“You have no proof of criminal intent.”
Then Emiliano stepped forward and destroyed his own defense without realizing it.
“You owe me after everything I invested in us.”
I stared at him.
“Invested? The rent you never paid? The groceries? The ring you took from my closet? Or the money you tried to move while I was asleep?”
His face changed.
For the first time, there was no charm left. No script. No easy escape.
And I understood, with brutal clarity, that the most rotten part of this story still had not surfaced.
PART 3
Three days later, the financial crimes unit confirmed what I had already begun to suspect: the transfer attempt had been made using my home internet and credentials stored on my computer. Grupo Altacrest Consultoría had been registered only two weeks earlier.
The company’s legal representative was not Emiliano.

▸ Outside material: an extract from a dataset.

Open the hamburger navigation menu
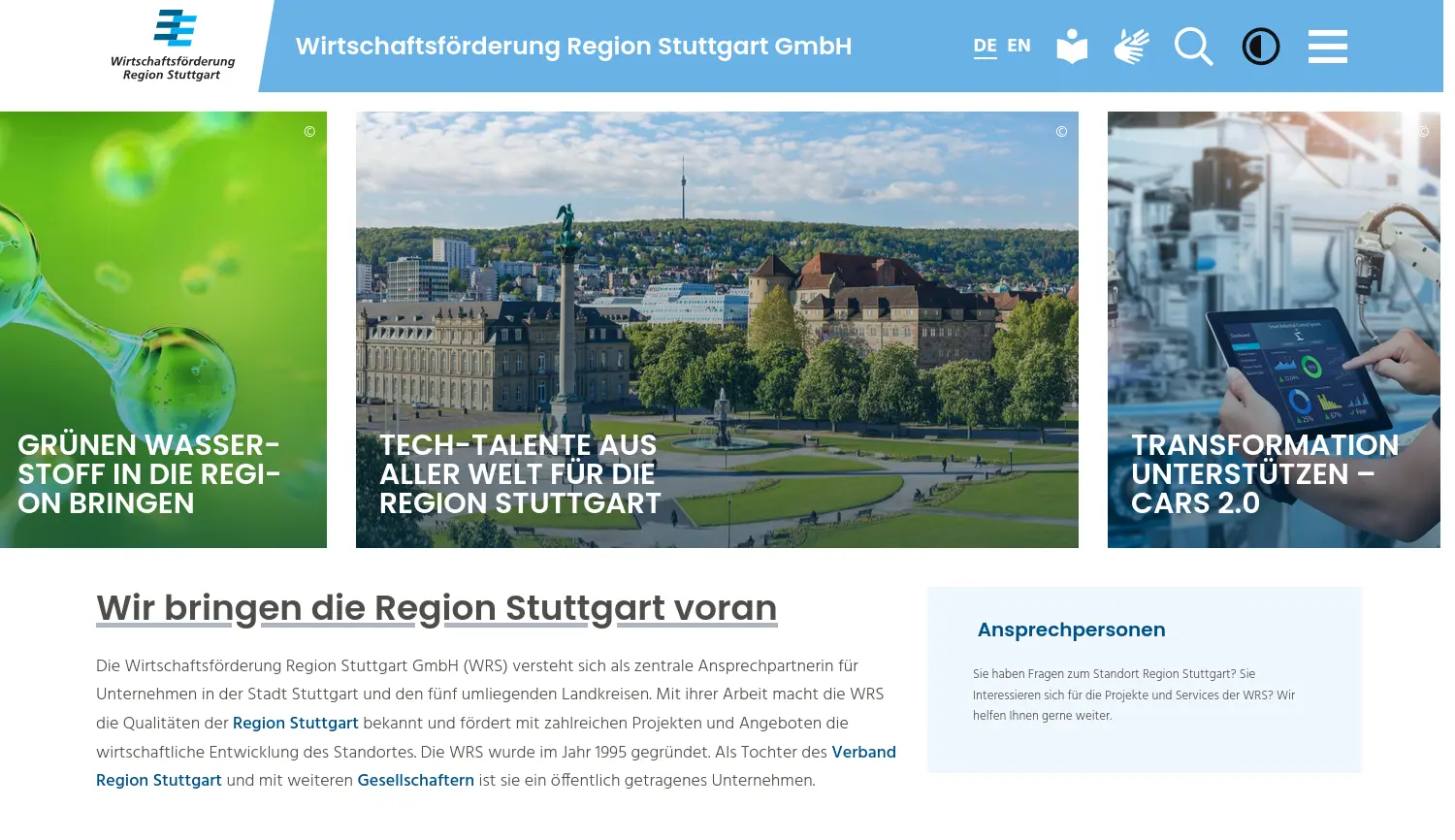Image resolution: width=1455 pixels, height=840 pixels. 1328,46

It was Patricia—his mother.
The moment I heard that, something inside me changed for good. I was no longer dealing with just a liar and a cheater. I was dealing with a scammer who had been raised by a woman who spent years excusing his crimes as flaws in personality.

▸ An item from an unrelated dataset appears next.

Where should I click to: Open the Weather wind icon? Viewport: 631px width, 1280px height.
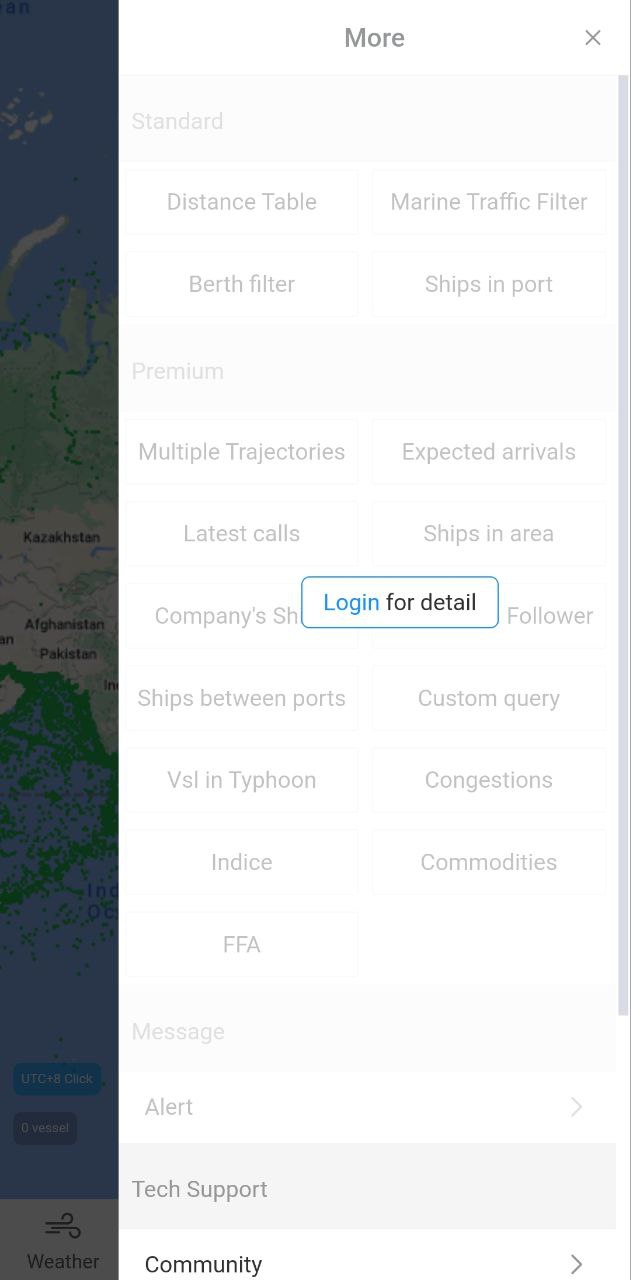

The investigation uncovered more dirt than I thought possible. Lara remembered that Emiliano had asked strange questions about the clients of her ex-husband, a financial adviser who worked with real-estate developers. A former coworker from the agency where he worked said client deposit money had gone missing. A previous landlord said Emiliano had invented a family emergency to delay eviction. Then a woman from Querétaro contacted me through social media to ask whether I was “the new girlfriend,” because a year earlier he had disappeared with furniture bought on her credit card.